Feeding Barley with Other Supplements
Sheep can eat barley to grow their daily masses into the required weight for each sheep production stage. Supplementary feeding of the sheep can also be done in pastures that are deficient in one or more required nutrients. Thus, sheep usually eat barley as a supplement to gain and maintain a balanced diet while improving the production of meat and wool. Sheep can feed on barley along with other grains such as corn, soybean and oats to achieve increased daily weight gains. Studies reveal that sheep provided with barley mixed with other feedstuff perform better than those on a solely barley based diet. Sheep that eat ground barley also have the same daily average gains as those fed the other grains. Whole barley and rolled barley can therefore be substituted for other grain diets without causing changes the overall performance of sheep. Maintaining a healthy balanced weight for sheep is needed to ensure stable growth while reducing crude fats and minimising the risk of daily weight loss. Supplement feeding programs that require sheep to eat barley can be introduced at different rates depending on growth stages. The amount of barley intake should be fed every second day to the weaned lambs and late pregnant ewes, twice weekly to the growing lambs and the lactating ewes. Overfeeding the barley supplement to sheep should be avoided to reduce any risks of barley poisoning.
Do Animals Eat Barley?
Sheep can eat barley; the same applies to other animals. Basically, all ruminants can feed on barley since they have the same dietary system as sheep. Barley is often used as a supplement for cows and goats, especially during the dry season when forage is of low quality and insufficient to sustain the daily nutritional requirements of ruminants. Note that barley should be provided in appropriate amounts. Excess ration of barley supplements can cause a number of health related issues including acidosis. Ruminants are not the only animals that can feed on barley. Other animal species such as pigs, horses and poultry can also feed on barley. The upside of using barley is that it is a readily available feedstuff and a cheaper feed in comparison to commercially produced additives. Livestock that is given barley tends to perform better than their counterparts hence the widespread use of the crop in animal dietary plans.

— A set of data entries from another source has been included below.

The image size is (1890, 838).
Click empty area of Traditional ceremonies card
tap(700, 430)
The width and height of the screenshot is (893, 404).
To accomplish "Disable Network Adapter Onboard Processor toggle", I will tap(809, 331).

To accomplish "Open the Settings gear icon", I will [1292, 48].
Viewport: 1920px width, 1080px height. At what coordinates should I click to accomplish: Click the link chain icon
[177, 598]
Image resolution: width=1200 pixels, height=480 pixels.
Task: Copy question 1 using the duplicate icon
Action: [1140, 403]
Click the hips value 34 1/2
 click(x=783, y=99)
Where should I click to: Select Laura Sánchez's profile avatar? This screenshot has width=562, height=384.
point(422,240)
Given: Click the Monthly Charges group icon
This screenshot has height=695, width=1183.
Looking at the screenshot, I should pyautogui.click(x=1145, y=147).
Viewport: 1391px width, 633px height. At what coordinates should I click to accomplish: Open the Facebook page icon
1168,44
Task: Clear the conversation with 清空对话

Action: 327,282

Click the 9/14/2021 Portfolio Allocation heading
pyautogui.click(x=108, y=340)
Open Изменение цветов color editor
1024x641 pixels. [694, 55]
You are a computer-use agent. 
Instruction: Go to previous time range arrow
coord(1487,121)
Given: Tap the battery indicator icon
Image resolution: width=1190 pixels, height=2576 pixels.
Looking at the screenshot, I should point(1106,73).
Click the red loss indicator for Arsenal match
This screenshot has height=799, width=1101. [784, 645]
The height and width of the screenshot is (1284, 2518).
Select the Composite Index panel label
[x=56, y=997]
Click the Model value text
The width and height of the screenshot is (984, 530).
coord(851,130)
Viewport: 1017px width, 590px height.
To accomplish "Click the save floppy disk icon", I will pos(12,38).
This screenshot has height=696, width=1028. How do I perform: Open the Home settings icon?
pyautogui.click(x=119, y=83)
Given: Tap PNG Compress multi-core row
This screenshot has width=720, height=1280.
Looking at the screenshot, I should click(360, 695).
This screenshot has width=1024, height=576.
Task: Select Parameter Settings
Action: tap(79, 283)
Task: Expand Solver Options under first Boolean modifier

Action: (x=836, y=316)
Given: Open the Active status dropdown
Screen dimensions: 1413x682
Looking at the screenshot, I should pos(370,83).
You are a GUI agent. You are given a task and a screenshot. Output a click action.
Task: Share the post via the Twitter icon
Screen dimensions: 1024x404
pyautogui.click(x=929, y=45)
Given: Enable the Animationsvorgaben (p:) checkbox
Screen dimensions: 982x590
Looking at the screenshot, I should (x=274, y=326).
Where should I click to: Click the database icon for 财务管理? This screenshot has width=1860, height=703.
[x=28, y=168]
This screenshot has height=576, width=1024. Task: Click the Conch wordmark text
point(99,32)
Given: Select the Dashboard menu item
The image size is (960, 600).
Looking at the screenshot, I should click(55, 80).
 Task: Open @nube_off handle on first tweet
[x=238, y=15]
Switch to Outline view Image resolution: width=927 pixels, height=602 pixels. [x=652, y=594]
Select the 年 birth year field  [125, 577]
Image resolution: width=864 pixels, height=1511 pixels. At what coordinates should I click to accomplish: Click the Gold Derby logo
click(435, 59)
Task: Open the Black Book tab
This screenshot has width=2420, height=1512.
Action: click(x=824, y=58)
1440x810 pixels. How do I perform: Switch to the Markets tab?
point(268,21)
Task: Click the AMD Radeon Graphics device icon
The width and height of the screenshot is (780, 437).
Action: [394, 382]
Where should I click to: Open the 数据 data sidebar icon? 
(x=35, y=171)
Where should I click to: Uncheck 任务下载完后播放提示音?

What Should You Not Feed Sheep?
Although sheep can eat barley and a variety of other feedstuff, some items are toxic and should under no circumstances be given to animals. Sheep should not be given feed that contains higher levels of copper. Unlike other small ruminants, particularly goats, sheep cannot tolerate high levels of copper. The mineral accumulates in the system until reaching toxic levels and the symptoms begin to appear. These include lack of appetite, anaemia, fragile bones, hair loss, bloody urine and power wool coverage. To add on, sheep should not feed on most plants belonging to the nightshade family, for example, tomatoes and potatoes. The green part of the fruit or unripe fruits contains solanine which is toxic to ruminants. Plants from the brassica family should also be avoided. Some of these plants become toxic as they mature. Furthermore, while sheep are not picky eaters and can feed on most diets considered as primarily for human, they should not be given meat. Fruits and vegetables ought to be used as treats because over-feeding causing health-related issues.